[[ Exercise data open ]]

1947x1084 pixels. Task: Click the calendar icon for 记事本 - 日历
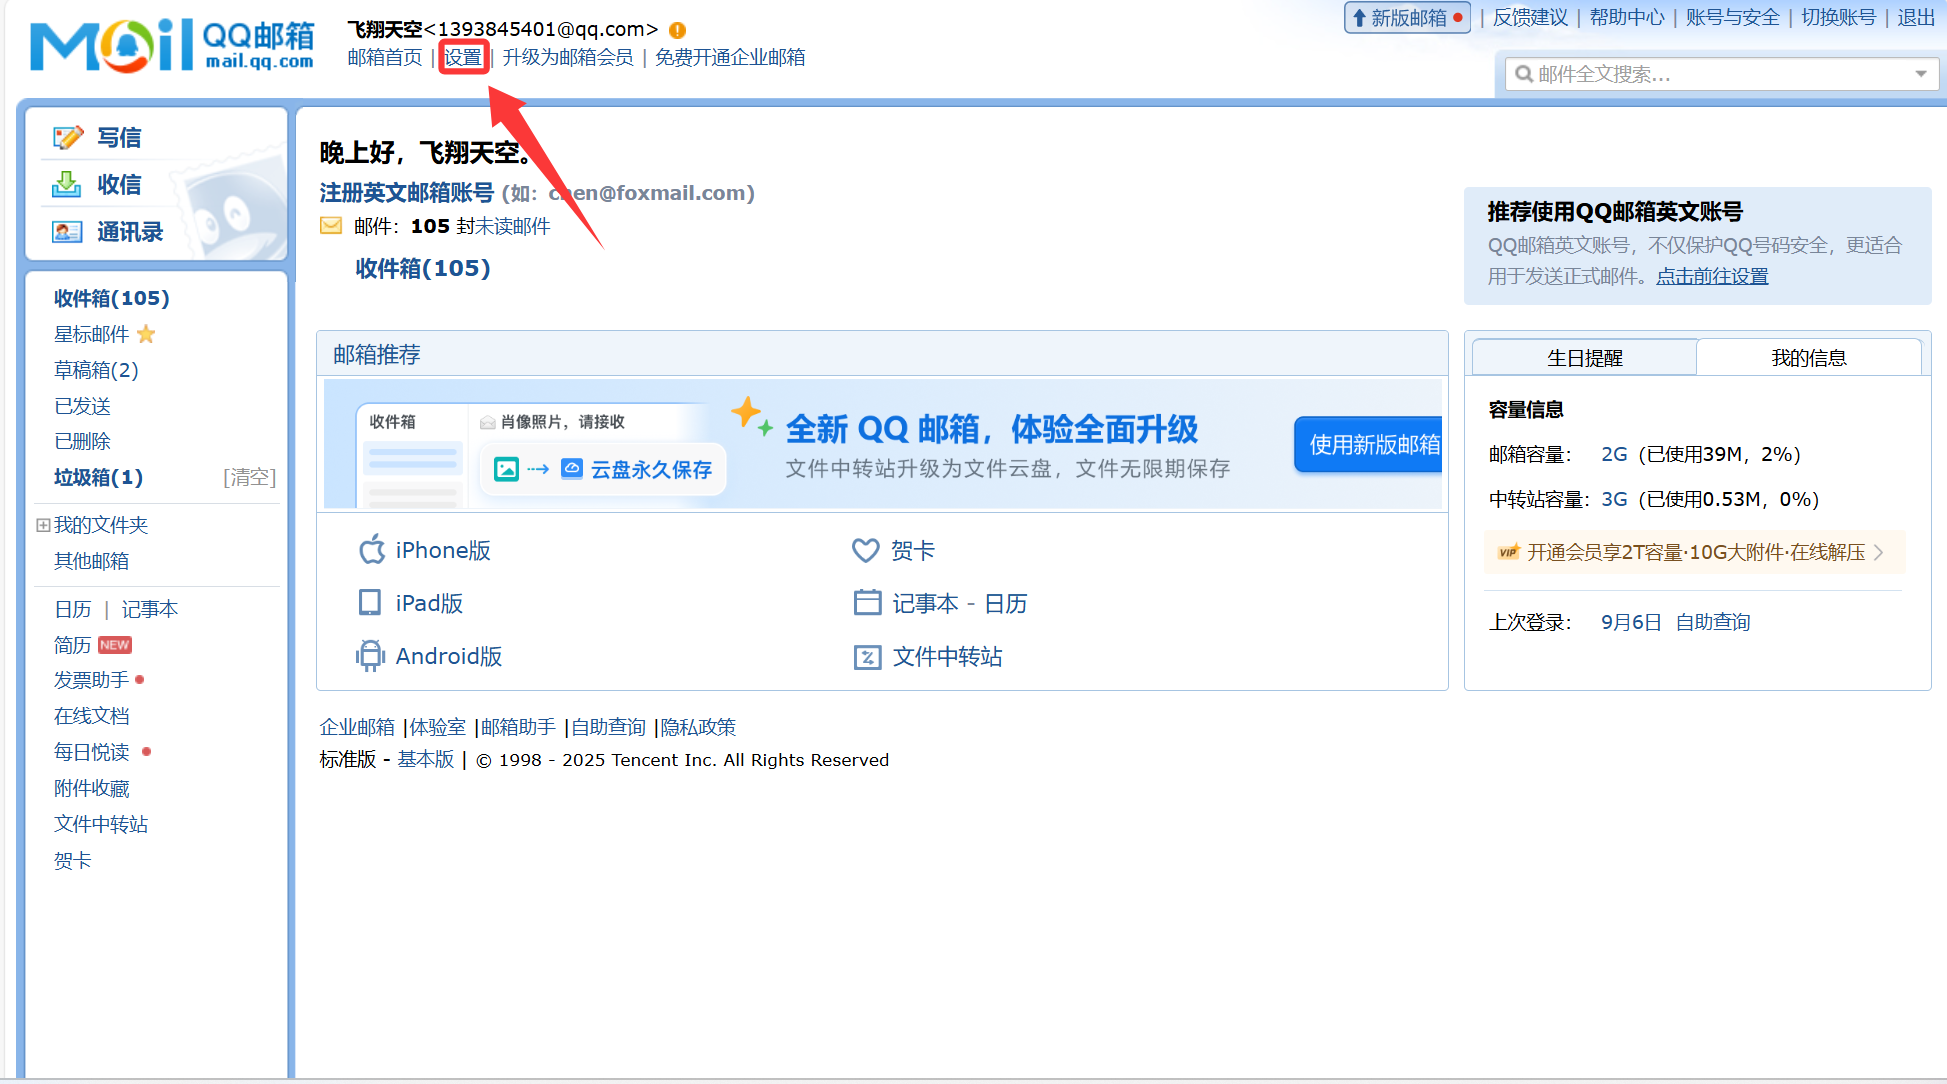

[[ Exercise data closed ]]
[[ Exercise data open ]]

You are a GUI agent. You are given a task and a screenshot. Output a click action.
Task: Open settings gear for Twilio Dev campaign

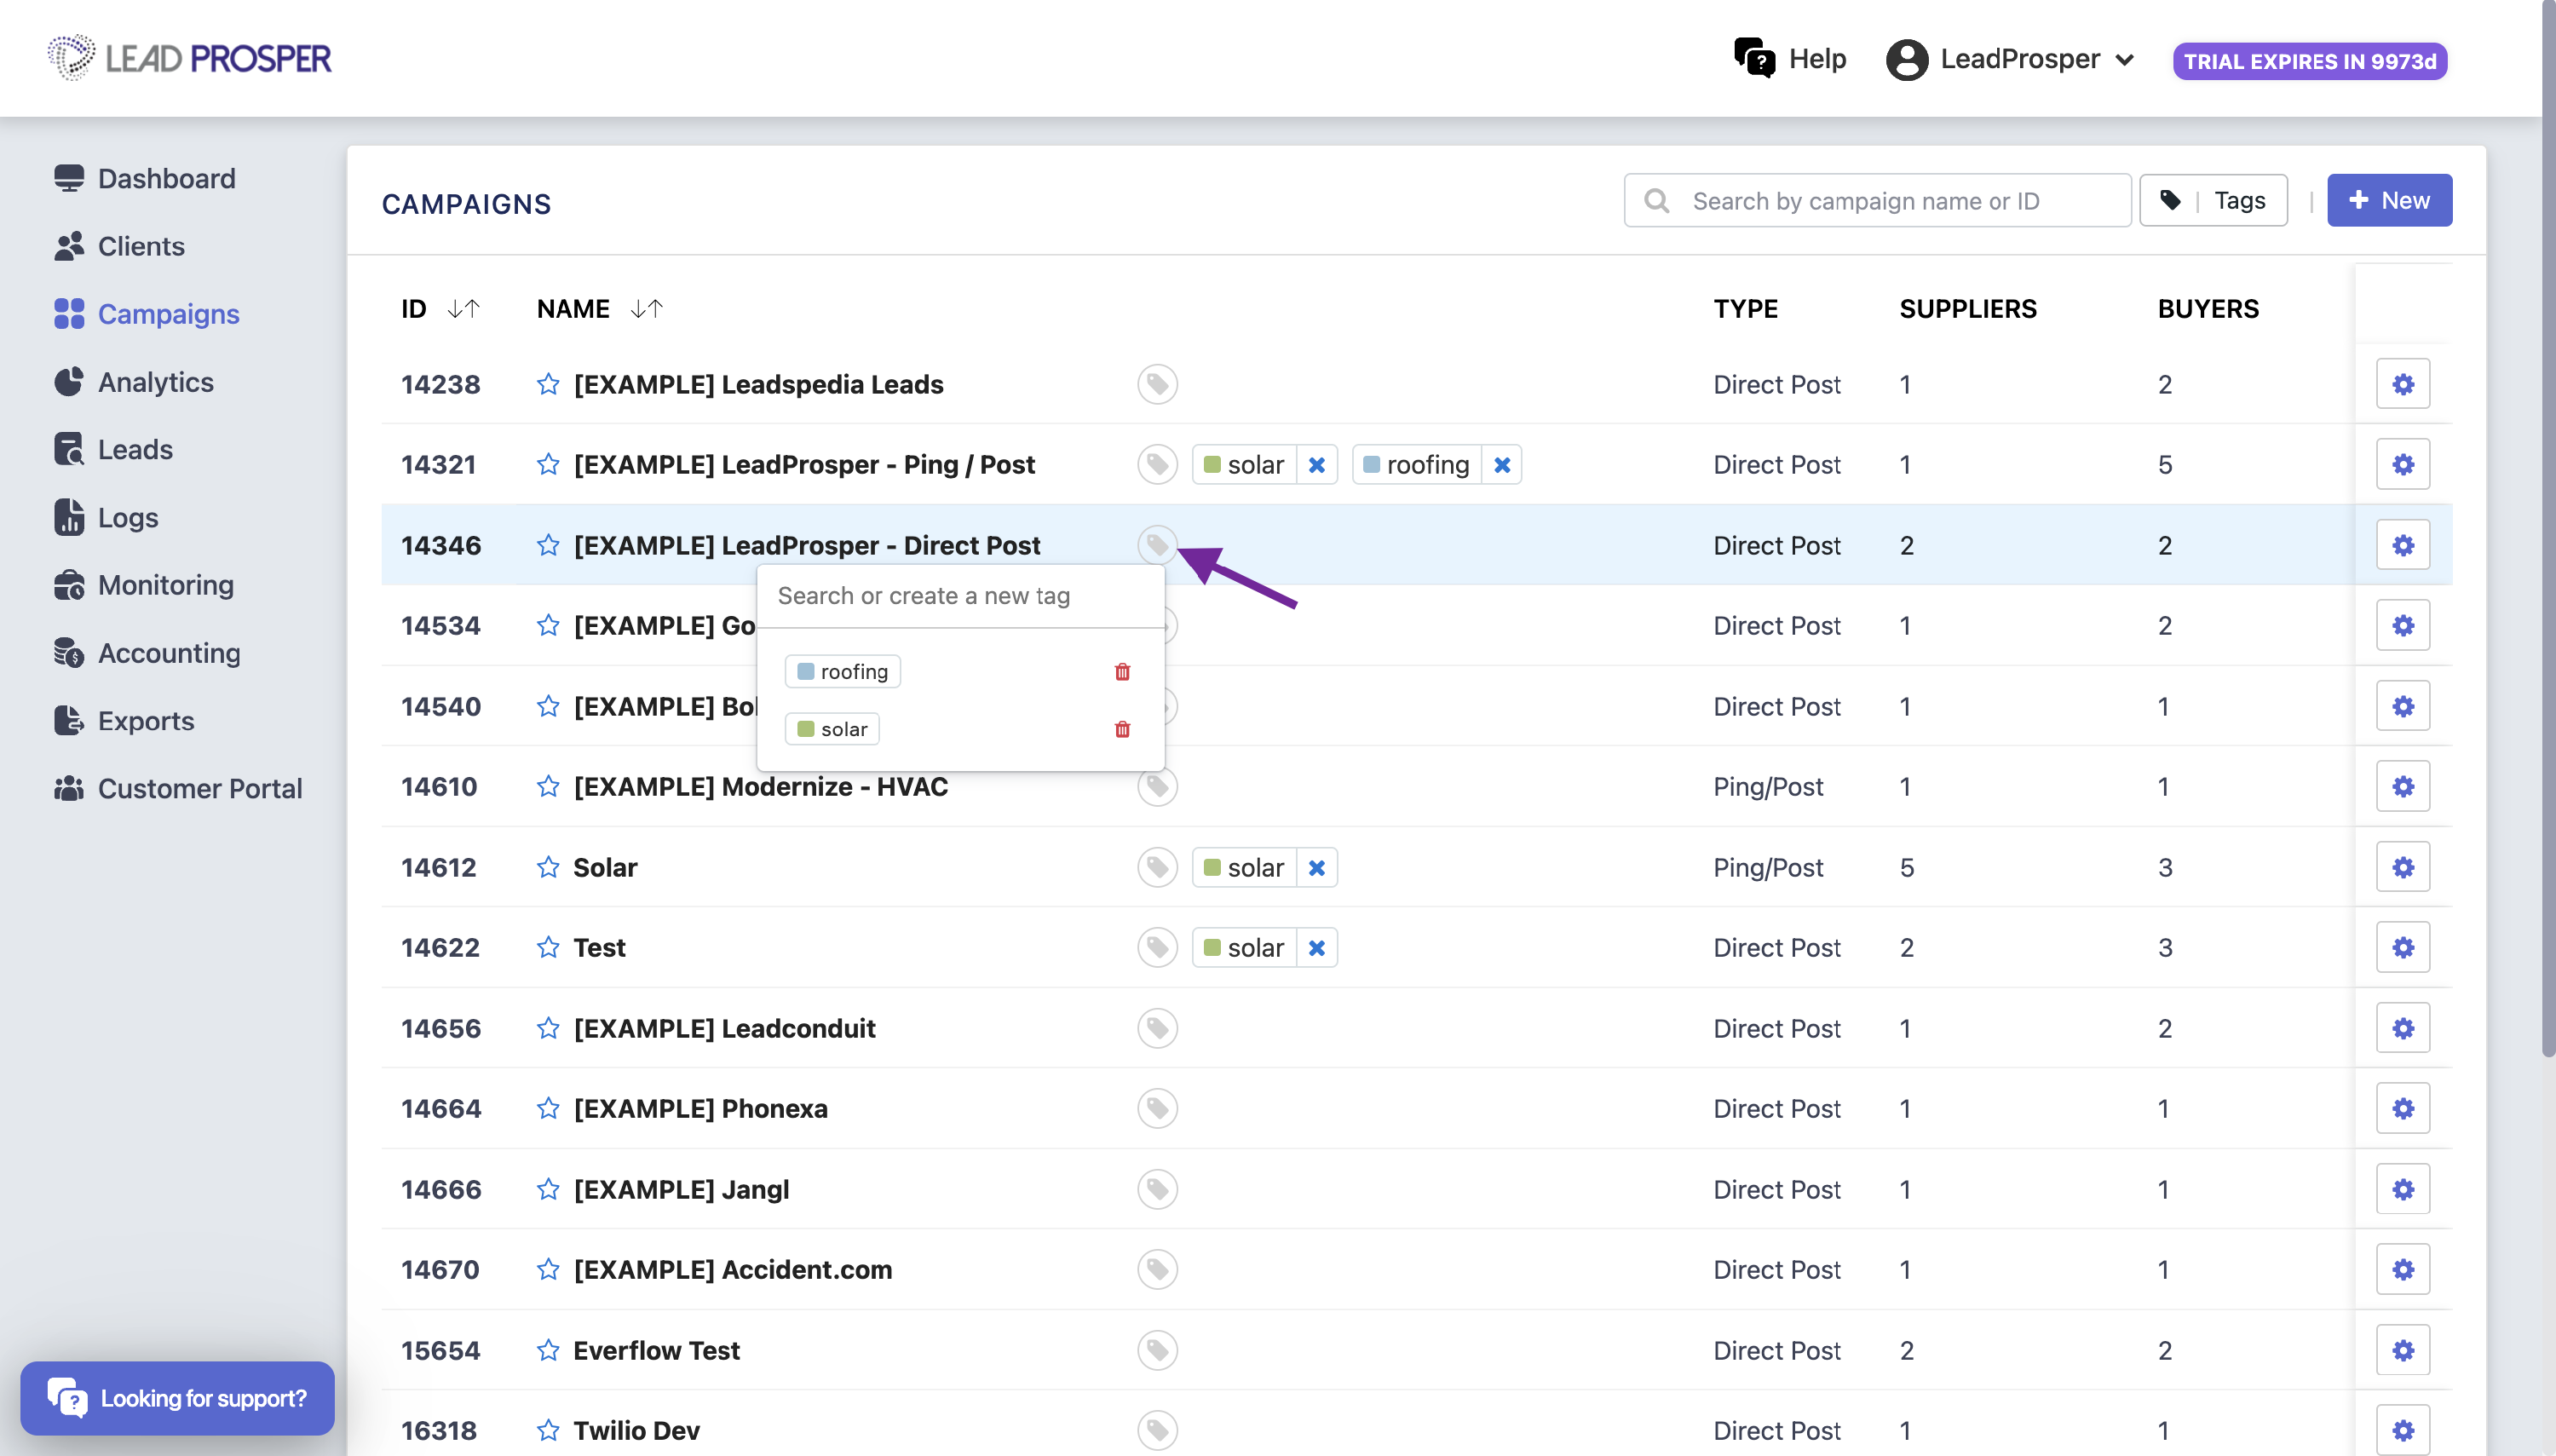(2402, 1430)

[[ Exercise data closed ]]
[[ Exercise data open ]]

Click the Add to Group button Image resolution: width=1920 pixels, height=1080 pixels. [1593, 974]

[[ Exercise data closed ]]

Search the entries for lines with the string "pixels", then report their number alone.

2